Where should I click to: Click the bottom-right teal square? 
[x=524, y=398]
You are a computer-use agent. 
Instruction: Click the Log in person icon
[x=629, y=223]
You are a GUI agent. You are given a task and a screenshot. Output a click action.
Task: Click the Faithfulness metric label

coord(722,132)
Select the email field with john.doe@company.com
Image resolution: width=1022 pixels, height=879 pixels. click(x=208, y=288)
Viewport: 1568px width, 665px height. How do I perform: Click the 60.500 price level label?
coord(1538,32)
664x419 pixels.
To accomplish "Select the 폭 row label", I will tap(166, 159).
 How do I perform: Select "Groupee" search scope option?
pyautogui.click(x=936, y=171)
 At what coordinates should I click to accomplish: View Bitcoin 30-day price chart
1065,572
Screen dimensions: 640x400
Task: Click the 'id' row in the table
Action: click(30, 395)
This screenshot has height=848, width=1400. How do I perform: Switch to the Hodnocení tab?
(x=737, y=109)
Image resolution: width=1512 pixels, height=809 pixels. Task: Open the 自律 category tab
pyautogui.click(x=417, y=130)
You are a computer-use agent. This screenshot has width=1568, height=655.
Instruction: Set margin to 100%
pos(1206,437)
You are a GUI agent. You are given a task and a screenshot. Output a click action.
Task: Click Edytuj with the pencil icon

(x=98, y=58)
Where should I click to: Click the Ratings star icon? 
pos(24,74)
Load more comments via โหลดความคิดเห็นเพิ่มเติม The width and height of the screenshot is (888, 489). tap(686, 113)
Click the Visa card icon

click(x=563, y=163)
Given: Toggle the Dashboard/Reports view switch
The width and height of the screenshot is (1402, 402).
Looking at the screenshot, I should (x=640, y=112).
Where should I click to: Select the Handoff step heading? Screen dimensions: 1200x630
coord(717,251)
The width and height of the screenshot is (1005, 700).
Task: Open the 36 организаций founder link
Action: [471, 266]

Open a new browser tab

====

All of the entries above must be output word for word.

#### THE ANSWER
Where should I click to: Click the bottom-right teal square? 
[x=524, y=398]
You are a computer-use agent. 
Instruction: Click the Log in person icon
[x=629, y=223]
You are a GUI agent. You are given a task and a screenshot. Output a click action.
Task: Click the Faithfulness metric label

coord(722,132)
Select the email field with john.doe@company.com
Image resolution: width=1022 pixels, height=879 pixels. click(x=208, y=288)
Viewport: 1568px width, 665px height. How do I perform: Click the 60.500 price level label?
coord(1538,32)
664x419 pixels.
To accomplish "Select the 폭 row label", I will tap(166, 159).
 How do I perform: Select "Groupee" search scope option?
pyautogui.click(x=936, y=171)
 At what coordinates should I click to accomplish: View Bitcoin 30-day price chart
1065,572
Screen dimensions: 640x400
Task: Click the 'id' row in the table
Action: click(30, 395)
This screenshot has height=848, width=1400. How do I perform: Switch to the Hodnocení tab?
(x=737, y=109)
Image resolution: width=1512 pixels, height=809 pixels. Task: Open the 自律 category tab
pyautogui.click(x=417, y=130)
You are a computer-use agent. This screenshot has width=1568, height=655.
Instruction: Set margin to 100%
pos(1206,437)
You are a GUI agent. You are given a task and a screenshot. Output a click action.
Task: Click Edytuj with the pencil icon

(x=98, y=58)
Where should I click to: Click the Ratings star icon? 
pos(24,74)
Load more comments via โหลดความคิดเห็นเพิ่มเติม The width and height of the screenshot is (888, 489). tap(686, 113)
Click the Visa card icon

click(x=563, y=163)
Given: Toggle the Dashboard/Reports view switch
The width and height of the screenshot is (1402, 402).
Looking at the screenshot, I should (x=640, y=112).
Where should I click to: Select the Handoff step heading? Screen dimensions: 1200x630
coord(717,251)
The width and height of the screenshot is (1005, 700).
Task: Open the 36 организаций founder link
Action: [471, 266]

Open a new browser tab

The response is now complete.